Mais laissons là la géologie, et voyons plutôt à quoi ressemblaient les liaisons aériennes entre l’Est et l’Ouest pendant la guerre froide. (Nous ne parlerons pas des liaisons ferroviaires internationales, qui étaient importantes à l’époque, car elles ont commencé à péricliter dans les années 1980 et 1990, bien avant les bouleversements politiques actuels).

En ce qui concerne le transport aérien, les limitations étaient principalement dues à l’état de la flotte. L’aviation à pistons avait ses limites. Au début des années 1950, les vols de Moscou vers l’Europe occidentale passaient par Prague, qui était alors une plaque tournante importante. En 1954, par exemple, Aeroflot et Air France concluent un accord sur les vols entre Moscou et Paris. Ils se rendaient à Prague en Li-2 [Lissounov-2 ou Li-2 est le nom donné en URSS au bimoteur américain Douglas DC-3, produit sous licence, NdT], et de Prague à Paris en DC-3, autrement dit le même Li-2. Bien sûr, on ne peut pas voler beaucoup avec des Douglas à moteur à pistons et en 1958, avec l’arrivée du Toupolev Tu-104, le vol direct Moscou-Paris a été inauguré. Le vol durait alors 3 heures et 20 minutes.

A la même époque sont apparus les vols directs vers Londres, Amsterdam et Rome. Et au tout début des années 1970, des vols directs vers Francfort-sur-le-Main et Munich. Le nombre de vols n’a cessé d’augmenter, leur géographie s’est élargie, et les frictions interétatiques de la guerre froide étaient comme évaporées. Bien sûr, on pourrait objecter qu’il y a eu des progrès dans le transport aérien, mais qu’il y avait aussi des restrictions au niveau des départs. On a l’impression d’être à trois heures de vol et on s’imagine déjà dans un pays capitaliste (ou du monde libre), mais il y a loin de la coupe aux lèvres.

Mais il y a une autre façon de voir les choses.
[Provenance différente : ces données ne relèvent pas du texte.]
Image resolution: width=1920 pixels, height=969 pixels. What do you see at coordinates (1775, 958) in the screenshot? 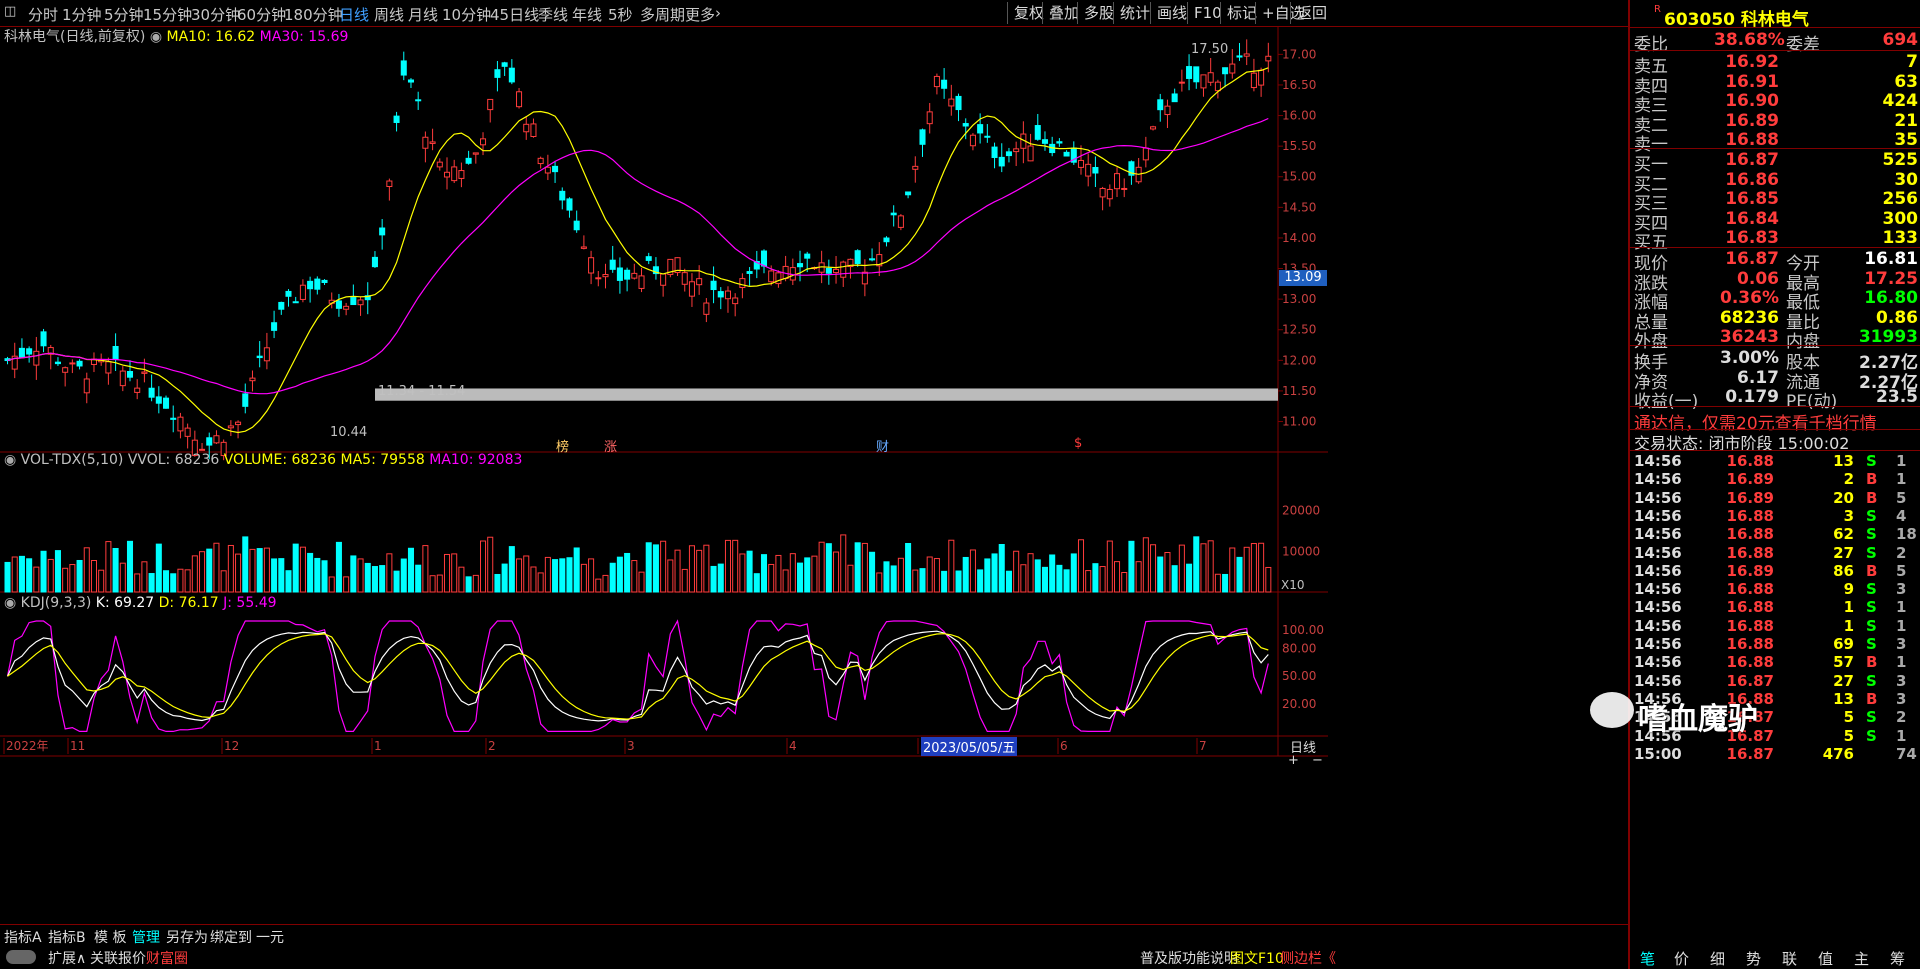
I see `quote-tabs: 笔 价 细 势 联 值 主 筹` at bounding box center [1775, 958].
Si tout le monde ne pouvait pas profiter des avantages d’une communication aérienne rapide et directe avec l’Europe, mais seulement les citoyens de confiance, dits “sortables”, ce n’aurait pas été un grand péché d’offenser les citoyens sortables en leur fermant (ou en leur rendant très difficile) le chemin vers l’Europe, comme aujourd’hui où on doit utiliser des chemins détournés. Que les communistes et leurs acolytes souffrent. Néanmoins, à l’époque sombre de la guerre froide, de telles mesures discriminatoires n’étaient pas appliquées. Contrairement à ce qui se passe aujourd’hui, où elles sont annoncées pour durer. Même si l’on ne sait pas qui dirigera la Russie demain.

Une telle différence par rapport aux années 1950 peut laisser penser que la planification actuelle à long terme dans l’Europe unie est basée sur le principe “brûlons la maison, maintenant que la grange a brûlé”, ou bien “buvons tout, mais ne déshonorons pas la marine”. Eh bien, buvez jusqu’à plus soif.